--- START EXTRACT PROVIDED ---

I woke up and the word “insouciance” floated into my mind of its own free will. The bedroom was dark and slightly too hot, and I had the vague feeling that it was the middle of the night, but otherwise my time sense deserted me.
Insouciance. I lay in bed a moment, wondering why I was even thinking about that word. I hadn’t even been writing anything earlier in the day. I thought about the word and what it means, realizing that although I could use it in a sentence I couldn’t really explain — even to myself — exactly what it meant. So I began to wonder what the official dictionary definition would be, even though I really didn’t feel like climbing out of bed to go read my dictionary.
But I couldn’t stop thinking about it. It was as though my mind was operating in overdrive. I told myself that maybe I just needed to go to the bathroom and get some water, but I didn’t want to get out of bed. Even the heat wasn’t enough to move me out from under the covers, but I couldn’t stop thinking so I finally slid out of bed, got some water, and then slipped across the hallway to my office.

--- END EXTRACT PROVIDED ---

▸ PROBLEM SET
**A.** Transcribe the passage about the word "insouciance," starting at "I woke up and" and ending at "read my dictionary.".
**B.** In the passage about the word "insouciance," where does the narrator go after getting some water?

--- START GIVEN ENTRIES ---

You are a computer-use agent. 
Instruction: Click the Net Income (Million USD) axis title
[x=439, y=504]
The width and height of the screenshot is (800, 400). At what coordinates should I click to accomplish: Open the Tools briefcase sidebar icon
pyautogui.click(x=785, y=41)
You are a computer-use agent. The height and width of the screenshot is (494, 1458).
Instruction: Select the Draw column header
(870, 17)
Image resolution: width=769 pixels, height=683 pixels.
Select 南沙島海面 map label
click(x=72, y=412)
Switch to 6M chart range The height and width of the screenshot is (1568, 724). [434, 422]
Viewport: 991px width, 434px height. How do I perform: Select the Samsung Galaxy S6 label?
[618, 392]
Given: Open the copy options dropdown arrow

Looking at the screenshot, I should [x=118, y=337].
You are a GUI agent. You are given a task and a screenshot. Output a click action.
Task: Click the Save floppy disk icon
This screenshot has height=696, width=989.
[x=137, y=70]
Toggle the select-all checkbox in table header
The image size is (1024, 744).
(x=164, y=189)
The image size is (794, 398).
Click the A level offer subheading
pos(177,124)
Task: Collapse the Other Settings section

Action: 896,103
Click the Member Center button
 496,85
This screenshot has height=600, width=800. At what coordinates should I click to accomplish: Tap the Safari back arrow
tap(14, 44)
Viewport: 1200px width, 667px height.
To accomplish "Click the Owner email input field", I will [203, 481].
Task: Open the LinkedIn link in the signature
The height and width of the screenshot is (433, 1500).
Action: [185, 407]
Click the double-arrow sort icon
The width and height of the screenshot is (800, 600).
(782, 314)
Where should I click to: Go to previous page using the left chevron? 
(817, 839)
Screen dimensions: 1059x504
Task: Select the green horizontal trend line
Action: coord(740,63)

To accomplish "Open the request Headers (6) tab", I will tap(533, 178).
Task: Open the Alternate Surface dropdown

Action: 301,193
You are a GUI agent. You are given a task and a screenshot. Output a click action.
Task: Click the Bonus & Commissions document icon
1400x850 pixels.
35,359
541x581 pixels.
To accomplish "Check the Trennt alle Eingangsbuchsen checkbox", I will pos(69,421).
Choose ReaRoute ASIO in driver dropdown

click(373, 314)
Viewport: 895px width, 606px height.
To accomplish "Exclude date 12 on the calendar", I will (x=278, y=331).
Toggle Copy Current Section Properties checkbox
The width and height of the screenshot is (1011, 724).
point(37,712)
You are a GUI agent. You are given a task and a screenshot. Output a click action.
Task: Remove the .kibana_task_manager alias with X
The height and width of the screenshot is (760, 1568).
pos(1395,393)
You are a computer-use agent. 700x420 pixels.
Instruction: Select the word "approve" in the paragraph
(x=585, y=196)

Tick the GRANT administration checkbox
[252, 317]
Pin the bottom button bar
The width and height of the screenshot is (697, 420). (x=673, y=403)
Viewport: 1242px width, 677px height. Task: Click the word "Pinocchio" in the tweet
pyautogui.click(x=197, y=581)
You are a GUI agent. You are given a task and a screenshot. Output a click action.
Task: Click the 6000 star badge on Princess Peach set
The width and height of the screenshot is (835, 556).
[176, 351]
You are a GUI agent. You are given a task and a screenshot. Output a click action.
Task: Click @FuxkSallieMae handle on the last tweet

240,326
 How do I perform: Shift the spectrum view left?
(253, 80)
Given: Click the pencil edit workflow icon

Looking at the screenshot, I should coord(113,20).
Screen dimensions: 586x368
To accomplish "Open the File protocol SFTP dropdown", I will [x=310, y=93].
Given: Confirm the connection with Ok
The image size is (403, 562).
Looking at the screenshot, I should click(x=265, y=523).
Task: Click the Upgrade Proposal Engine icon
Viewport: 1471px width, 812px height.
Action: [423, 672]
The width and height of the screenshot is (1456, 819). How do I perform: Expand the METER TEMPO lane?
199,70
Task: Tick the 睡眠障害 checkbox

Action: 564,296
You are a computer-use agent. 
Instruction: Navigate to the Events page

--- END GIVEN ENTRIES ---

▸ EXERCISE RESPONSES
**A.**
I woke up and the word “insouciance” floated into my mind of its own free will. The bedroom was dark and slightly too hot, and I had the vague feeling that it was the middle of the night, but otherwise my time sense deserted me.
Insouciance. I lay in bed a moment, wondering why I was even thinking about that word. I hadn’t even been writing anything earlier in the day. I thought about the word and what it means, realizing that although I could use it in a sentence I couldn’t really explain — even to myself — exactly what it meant. So I began to wonder what the official dictionary definition would be, even though I really didn’t feel like climbing out of bed to go read my dictionary.

**B.** Across the hallway to the office.